Bruno Gollnisch

Condamnation de Marine Le Pen: la réaction de Bruno Gollnisch

COMMUNIQUÉ de Bruno Gollnisch, ancien député à l’Assemblée Nationale & au Parlement européen

Sur l’arrêt de la Cour d’Appel de Paris & les procédures judiciaires dirigées contre les députés et assistants R.N.

L’arrêt de la Cour d’Appel de Paris, théoriquement atténué par rapport à l’incroyable jugement de première instance, conforte le véritable coup d’état judiciaire visant à entraver les Français dans le libre choix de leurs candidats à l’élection présidentielle.

Cette décision est d’autant plus choquante qu’elle frappe des élus et des assistants qui n’ont en rien enfreint les règles du droit et de la probité :

Nous sommes condamnés, serait-ce à reculons, pour avoir confié à nos assistants des missions de travail politique. Ces missions relevaient exclusivement de notre libre choix, conformément au mandat reçu de nos électeurs.
– Aucun texte législatif ne les interdisait.
– Les débats ont montré qu’il n’y avait eu aucun emploi fictif. Tous nos assistants ont travaillé avec conscience et dévouement, de façon publique, non dissimulée ;
– Tout ceci était conforme à l’usage général du Parlement Européen, connu de l’administration parlementaire et validé par elle.[1]

Les poursuites intentées venaient d’adversaires haineux, au premier rang desquels l’ancien président socialiste allemand Schulz, dont le comportement en matière d’assistance parlementaire était cent fois plus critiquable que celui qui nous est reproché.[2]
Elles sont un monument d’hypocrisie partisane.
Elles enfreignent le principe fondamental de la séparation des pouvoirs, rappelé pourtant dans cette affaire par les plus hautes autorités de droit constitutionnel de notre pays : les professeurs Avril et Gicquel ; M. Jean-Eric Schoettl, ancien secrétaire général du Conseil constitutionnel.
Cette décision, qui copie pratiquement les réquisitions extravagantes du Parquet, est inacceptable.
Je n’ai pas détourné un centime d’argent public de toute ma vie politique.
Le Parlement européen, au nom duquel prétendent parler nos ennemis, n’a subi aucun préjudice.
J’examinerai donc avec mes avocats, sans illusion, les voies de droits qui subsistent encore dans un pays, le nôtre, qui mérite chaque jour de moins en moins le nom de démocratie.

(1) Et notamment du responsable du service de l’Assistance parlementaire, M. Franck Antoine-Poirel, avec lequel, fait très grave, une confrontation sollicitée par moi au stade de l’instruction m’a été refusée.
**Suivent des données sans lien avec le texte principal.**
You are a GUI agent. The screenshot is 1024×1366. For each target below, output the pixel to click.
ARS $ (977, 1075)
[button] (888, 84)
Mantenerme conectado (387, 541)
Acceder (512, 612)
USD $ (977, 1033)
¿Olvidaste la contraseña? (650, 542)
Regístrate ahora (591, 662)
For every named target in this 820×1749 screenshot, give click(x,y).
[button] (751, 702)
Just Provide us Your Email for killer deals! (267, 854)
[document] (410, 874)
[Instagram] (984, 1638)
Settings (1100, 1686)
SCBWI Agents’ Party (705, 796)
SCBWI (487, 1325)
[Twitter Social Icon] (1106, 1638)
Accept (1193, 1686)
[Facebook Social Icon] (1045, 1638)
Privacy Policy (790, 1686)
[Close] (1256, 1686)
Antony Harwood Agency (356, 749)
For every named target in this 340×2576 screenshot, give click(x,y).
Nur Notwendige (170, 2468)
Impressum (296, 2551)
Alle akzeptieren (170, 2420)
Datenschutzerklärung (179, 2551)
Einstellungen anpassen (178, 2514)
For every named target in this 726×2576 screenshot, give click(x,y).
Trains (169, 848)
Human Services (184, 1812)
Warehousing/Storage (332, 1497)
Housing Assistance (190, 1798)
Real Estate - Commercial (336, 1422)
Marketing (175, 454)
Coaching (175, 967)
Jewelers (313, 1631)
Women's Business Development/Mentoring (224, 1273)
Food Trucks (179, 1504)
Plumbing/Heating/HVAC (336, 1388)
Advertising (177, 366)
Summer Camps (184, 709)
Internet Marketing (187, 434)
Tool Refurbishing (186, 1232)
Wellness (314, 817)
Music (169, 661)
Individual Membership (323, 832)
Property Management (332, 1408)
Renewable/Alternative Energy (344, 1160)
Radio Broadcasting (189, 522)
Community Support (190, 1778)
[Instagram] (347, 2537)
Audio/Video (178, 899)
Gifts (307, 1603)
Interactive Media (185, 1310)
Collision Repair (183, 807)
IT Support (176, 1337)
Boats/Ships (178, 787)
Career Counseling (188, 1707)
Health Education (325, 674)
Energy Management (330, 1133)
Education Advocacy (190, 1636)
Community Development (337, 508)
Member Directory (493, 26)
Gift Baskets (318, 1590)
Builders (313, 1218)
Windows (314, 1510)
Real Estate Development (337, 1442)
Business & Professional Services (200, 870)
M. Antoine-Poirel a été — et pour cause — le grand absent de tout ce procès, laissant son supérieur, M. Klethi, présenter les choses à sa façon….
(2) M. Schulz a été accusé par ses propres assistants de les avoir contraints à des travaux domestiques pour son compte. L’un d’entre eux a déclaré au Spiegel : « Il nous obligeait à repasser ses pantalons .» Un autre, qui, sous le statut d’accrédité, devait résider à Bruxelles ou Strasbourg, résidait en fait à Aix-la-Chapelle, d’où il dirigeait l’Agence « Euregio Tours », agence de voyages du SPD, le parti socialiste allemand. Le rapport de la Commission de contrôle budgétaire connu sous le nom de « Rapport Pieper » est accablant pour ce qui est de l’usage, non seulement des assistants, mais aussi des fonctionnaires du Parlement, à des fins partisanes électoralistes au profit de M.Schulz. Bien évidemment, Le directeur général des finances, M. Klethi, obligé de Schulz, s’est abstenu d’en tirer la moindre conclusion défavorable à son supérieur.